Lo storico Yuval Noah Harari si chiede, al termine di Sapiens, quale sia in prospettiva una possibile evoluzione della nostra specie, fino ad immaginare un vero e proprio mutamento di forma, uno slittamento ontologico: in questo caso le domande non sarebbero più quelle moderne, kantiane ed umanistiche, circa i limiti gnoseologici e la portata etica del dovere (che cosa posso conoscere, che cosa devo fare?), anche perché il soggetto che le pone sarebbe un altro essere (forse nemmeno più un “soggetto”) dalle potenzialità pressoché illimitate: egli/esso si chiederebbe piuttosto che cosa voglio diventare, se non addirittura che cosa voglio volere?
In questo interregno, nella fase di transito e di passaggio ad una nuova singolarità destinata a sospendere tutti i concetti e le categorie precedenti e a fondare un inedito cosmo post-umano – la vecchia specie umana si sta comportando nella maniera più anti-aristotelica possibile: bestie e dèi commisti, con un volto umano ormai sfigurato:
«Siamo più potenti di quanto siamo mai stati, ma non sappiamo che cosa fare con tutto questo potere. Peggio di tutto, gli umani sembrano più irresponsabili che mai. Siamo dèi che si sono fatti da sé, a tenerci compagnia abbiamo solo le leggi della fisica, e non dobbiamo render conto a nessuno.
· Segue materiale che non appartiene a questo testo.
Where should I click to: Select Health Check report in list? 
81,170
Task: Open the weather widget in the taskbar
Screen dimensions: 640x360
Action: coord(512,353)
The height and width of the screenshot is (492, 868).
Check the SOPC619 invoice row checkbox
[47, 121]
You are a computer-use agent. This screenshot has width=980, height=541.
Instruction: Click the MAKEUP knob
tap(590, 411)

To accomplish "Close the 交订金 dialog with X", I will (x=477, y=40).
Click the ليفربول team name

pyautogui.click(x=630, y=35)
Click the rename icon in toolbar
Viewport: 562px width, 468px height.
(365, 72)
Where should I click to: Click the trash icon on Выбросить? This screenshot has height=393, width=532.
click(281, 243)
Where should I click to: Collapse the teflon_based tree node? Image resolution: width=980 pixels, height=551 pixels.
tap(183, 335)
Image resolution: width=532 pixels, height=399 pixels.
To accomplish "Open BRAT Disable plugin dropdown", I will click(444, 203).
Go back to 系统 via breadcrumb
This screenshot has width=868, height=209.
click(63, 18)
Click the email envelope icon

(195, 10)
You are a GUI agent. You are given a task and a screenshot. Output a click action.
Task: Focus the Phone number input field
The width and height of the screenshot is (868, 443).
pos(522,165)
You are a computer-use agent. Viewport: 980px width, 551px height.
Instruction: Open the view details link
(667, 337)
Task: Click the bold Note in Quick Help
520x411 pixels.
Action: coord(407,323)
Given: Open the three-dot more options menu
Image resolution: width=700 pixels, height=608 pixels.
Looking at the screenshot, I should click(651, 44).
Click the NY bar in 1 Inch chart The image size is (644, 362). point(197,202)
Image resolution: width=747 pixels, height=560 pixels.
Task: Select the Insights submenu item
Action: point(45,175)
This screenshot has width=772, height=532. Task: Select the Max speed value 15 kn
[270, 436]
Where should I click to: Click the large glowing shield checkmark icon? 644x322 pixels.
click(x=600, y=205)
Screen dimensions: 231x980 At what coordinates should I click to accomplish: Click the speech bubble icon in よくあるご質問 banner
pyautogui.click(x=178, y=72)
Di conseguenza stiamo causando la distruzione dei nostri compagni animali e dell’ecosistema circostante, ricercando null’altro che il nostro benessere e il nostro divertimento, e per giunta senza essere mai soddisfatti.
Può esserci qualcosa di più pericoloso di una massa di dèi insoddisfatti e irresponsabili che non sanno neppure ciò che vogliono?»